Try it: Nothing in the data below may be left out; return all of it exactly.

Records for this task section start

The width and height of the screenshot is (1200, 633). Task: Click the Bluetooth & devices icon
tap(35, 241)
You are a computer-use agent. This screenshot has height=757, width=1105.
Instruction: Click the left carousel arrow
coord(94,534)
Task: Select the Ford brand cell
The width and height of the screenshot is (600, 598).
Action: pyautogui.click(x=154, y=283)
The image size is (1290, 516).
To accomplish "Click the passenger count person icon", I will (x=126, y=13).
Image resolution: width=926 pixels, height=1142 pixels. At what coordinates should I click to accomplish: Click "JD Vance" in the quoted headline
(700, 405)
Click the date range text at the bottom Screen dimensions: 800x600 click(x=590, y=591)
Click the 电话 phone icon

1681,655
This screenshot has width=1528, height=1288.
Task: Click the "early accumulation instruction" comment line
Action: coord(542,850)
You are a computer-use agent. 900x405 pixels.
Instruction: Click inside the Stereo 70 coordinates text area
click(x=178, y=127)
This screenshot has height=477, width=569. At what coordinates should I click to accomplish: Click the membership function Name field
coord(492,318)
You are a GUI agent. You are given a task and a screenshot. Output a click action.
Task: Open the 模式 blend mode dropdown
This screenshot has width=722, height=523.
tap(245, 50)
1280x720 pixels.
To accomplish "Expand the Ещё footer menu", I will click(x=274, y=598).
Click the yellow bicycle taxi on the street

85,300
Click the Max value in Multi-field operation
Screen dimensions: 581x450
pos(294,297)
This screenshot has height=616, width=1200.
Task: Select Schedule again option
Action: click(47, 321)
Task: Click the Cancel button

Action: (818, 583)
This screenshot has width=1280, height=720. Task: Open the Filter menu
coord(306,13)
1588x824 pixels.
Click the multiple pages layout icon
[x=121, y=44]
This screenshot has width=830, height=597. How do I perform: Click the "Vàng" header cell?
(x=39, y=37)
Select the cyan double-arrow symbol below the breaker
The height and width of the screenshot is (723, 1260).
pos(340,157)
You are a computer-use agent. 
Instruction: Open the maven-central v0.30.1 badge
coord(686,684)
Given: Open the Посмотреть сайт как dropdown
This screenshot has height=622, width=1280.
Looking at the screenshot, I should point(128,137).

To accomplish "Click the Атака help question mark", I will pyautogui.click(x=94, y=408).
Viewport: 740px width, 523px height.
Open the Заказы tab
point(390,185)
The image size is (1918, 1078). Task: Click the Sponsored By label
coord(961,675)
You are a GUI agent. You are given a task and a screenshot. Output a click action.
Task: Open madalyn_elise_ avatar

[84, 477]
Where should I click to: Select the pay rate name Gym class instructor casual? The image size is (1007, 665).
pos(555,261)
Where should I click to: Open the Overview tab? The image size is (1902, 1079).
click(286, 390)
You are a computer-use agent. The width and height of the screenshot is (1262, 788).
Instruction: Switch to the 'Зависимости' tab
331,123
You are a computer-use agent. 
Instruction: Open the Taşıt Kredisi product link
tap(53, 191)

Records for this task section end

Result of this task:
The width and height of the screenshot is (1200, 633). Task: Click the Bluetooth & devices icon
tap(35, 241)
You are a computer-use agent. This screenshot has height=757, width=1105.
Instruction: Click the left carousel arrow
coord(94,534)
Task: Select the Ford brand cell
The width and height of the screenshot is (600, 598).
Action: pyautogui.click(x=154, y=283)
The image size is (1290, 516).
To accomplish "Click the passenger count person icon", I will (x=126, y=13).
Image resolution: width=926 pixels, height=1142 pixels. At what coordinates should I click to accomplish: Click "JD Vance" in the quoted headline
(700, 405)
Click the date range text at the bottom Screen dimensions: 800x600 click(x=590, y=591)
Click the 电话 phone icon

1681,655
This screenshot has width=1528, height=1288.
Task: Click the "early accumulation instruction" comment line
Action: coord(542,850)
You are a computer-use agent. 900x405 pixels.
Instruction: Click inside the Stereo 70 coordinates text area
click(x=178, y=127)
This screenshot has height=477, width=569. At what coordinates should I click to accomplish: Click the membership function Name field
coord(492,318)
You are a GUI agent. You are given a task and a screenshot. Output a click action.
Task: Open the 模式 blend mode dropdown
This screenshot has width=722, height=523.
tap(245, 50)
1280x720 pixels.
To accomplish "Expand the Ещё footer menu", I will click(x=274, y=598).
Click the yellow bicycle taxi on the street

85,300
Click the Max value in Multi-field operation
Screen dimensions: 581x450
pos(294,297)
This screenshot has height=616, width=1200.
Task: Select Schedule again option
Action: click(47, 321)
Task: Click the Cancel button

Action: (818, 583)
This screenshot has width=1280, height=720. Task: Open the Filter menu
coord(306,13)
1588x824 pixels.
Click the multiple pages layout icon
[x=121, y=44]
This screenshot has width=830, height=597. How do I perform: Click the "Vàng" header cell?
(x=39, y=37)
Select the cyan double-arrow symbol below the breaker
The height and width of the screenshot is (723, 1260).
pos(340,157)
You are a computer-use agent. 
Instruction: Open the maven-central v0.30.1 badge
coord(686,684)
Given: Open the Посмотреть сайт как dropdown
This screenshot has height=622, width=1280.
Looking at the screenshot, I should point(128,137).

To accomplish "Click the Атака help question mark", I will pyautogui.click(x=94, y=408).
Viewport: 740px width, 523px height.
Open the Заказы tab
point(390,185)
The image size is (1918, 1078). Task: Click the Sponsored By label
coord(961,675)
You are a GUI agent. You are given a task and a screenshot. Output a click action.
Task: Open madalyn_elise_ avatar

[84, 477]
Where should I click to: Select the pay rate name Gym class instructor casual? The image size is (1007, 665).
pos(555,261)
Where should I click to: Open the Overview tab? The image size is (1902, 1079).
click(286, 390)
You are a computer-use agent. The width and height of the screenshot is (1262, 788).
Instruction: Switch to the 'Зависимости' tab
331,123
You are a computer-use agent. 
Instruction: Open the Taşıt Kredisi product link
tap(53, 191)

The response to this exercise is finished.